Mark Pitt named chair of Department of Physics
August 25, 2016
Pitt’s research focuses on nuclear physics with a primary interest in electron scattering and weak interactions. He is considered a leader in using parity-violating electron scattering to study the structure of the proton and search for evidence of “new physics” beyond the currently accepted standard model of particle physics. This work takes place at the Thomas Jefferson National Accelerator Facility in Newport News, Virginia, where he serves as chair of Institutional Council for the Qweak Experiment, and is deputy spokesperson and chair of the executive board for the MOLLER experiment.
“Mark is extremely well thought of by his peers here at Virginia Tech and from across the academic field of physics,” said Sally C. Morton, dean of the College of Science. “Physics faculty teach students in science and from across the university, including the College of Engineering and the College of Architecture and Urban Studies. Physics is truly one of the most in-demand, heavily relied-on departments at Virginia Tech. As the university moves forward in its mission of being a world-class research institution with a focus on interdisciplinary education, I am glad Mark is in the lead.”
Pitt joined the Virginia Tech faculty in 1997. Among his teaching duties was responsibility for the design and implementation of the calculus-based introductory physics laboratory facility in Hahn Hall North and for co-authoring the lab manuals that teach roughly 2,000 students per semester in the 2305 and 2306 Foundations of Physics course sequence.

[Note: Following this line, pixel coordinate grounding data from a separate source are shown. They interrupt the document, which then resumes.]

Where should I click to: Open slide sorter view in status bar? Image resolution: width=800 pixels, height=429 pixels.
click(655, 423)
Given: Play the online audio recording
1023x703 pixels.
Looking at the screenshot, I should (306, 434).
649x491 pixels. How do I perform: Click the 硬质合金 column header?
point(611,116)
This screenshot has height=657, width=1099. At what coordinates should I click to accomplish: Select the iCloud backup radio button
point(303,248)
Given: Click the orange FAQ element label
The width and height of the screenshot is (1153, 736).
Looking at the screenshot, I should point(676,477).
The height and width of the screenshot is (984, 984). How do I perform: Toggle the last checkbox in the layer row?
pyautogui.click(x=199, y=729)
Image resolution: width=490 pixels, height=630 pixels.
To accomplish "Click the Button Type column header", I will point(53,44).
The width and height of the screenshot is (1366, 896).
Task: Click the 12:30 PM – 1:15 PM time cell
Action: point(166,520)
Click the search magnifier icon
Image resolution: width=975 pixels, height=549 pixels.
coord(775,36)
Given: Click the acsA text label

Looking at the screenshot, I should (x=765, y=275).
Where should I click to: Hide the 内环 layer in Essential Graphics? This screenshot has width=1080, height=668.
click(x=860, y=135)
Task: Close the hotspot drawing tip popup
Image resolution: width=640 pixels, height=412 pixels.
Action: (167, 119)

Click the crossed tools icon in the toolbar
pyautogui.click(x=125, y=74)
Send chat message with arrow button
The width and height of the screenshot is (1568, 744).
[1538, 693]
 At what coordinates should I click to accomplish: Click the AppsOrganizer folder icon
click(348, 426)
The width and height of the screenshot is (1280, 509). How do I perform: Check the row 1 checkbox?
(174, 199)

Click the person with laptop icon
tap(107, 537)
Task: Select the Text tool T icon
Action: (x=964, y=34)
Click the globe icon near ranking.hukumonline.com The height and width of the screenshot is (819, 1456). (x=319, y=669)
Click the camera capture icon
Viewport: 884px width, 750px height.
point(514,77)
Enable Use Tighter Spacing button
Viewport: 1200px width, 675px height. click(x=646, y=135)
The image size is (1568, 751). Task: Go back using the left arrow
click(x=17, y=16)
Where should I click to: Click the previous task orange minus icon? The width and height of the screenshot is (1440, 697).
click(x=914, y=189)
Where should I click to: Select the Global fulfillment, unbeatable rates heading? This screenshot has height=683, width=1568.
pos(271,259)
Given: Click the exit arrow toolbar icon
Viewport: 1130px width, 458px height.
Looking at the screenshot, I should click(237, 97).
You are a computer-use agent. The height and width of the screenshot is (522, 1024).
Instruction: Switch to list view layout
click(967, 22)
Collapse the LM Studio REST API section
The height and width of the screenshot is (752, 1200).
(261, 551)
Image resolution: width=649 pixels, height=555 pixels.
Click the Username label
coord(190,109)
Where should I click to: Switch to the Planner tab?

Since 1998, his research funding from the National Science Foundation as primary investigator or support investigator totals $5.6 million. He received a Faculty Early Career Development Award from the foundation in 1998. He has co-authored more than 45 papers in peer-reviewed journals.
He takes over the department chair’s position from Patrick Huber, also a professor in the department.
Pitt earned a bachelor’s of science from California Institute of Technology in 1985, and a master’s in 1987 and a doctoral degree in 1992, both from Princeton University; all in physics.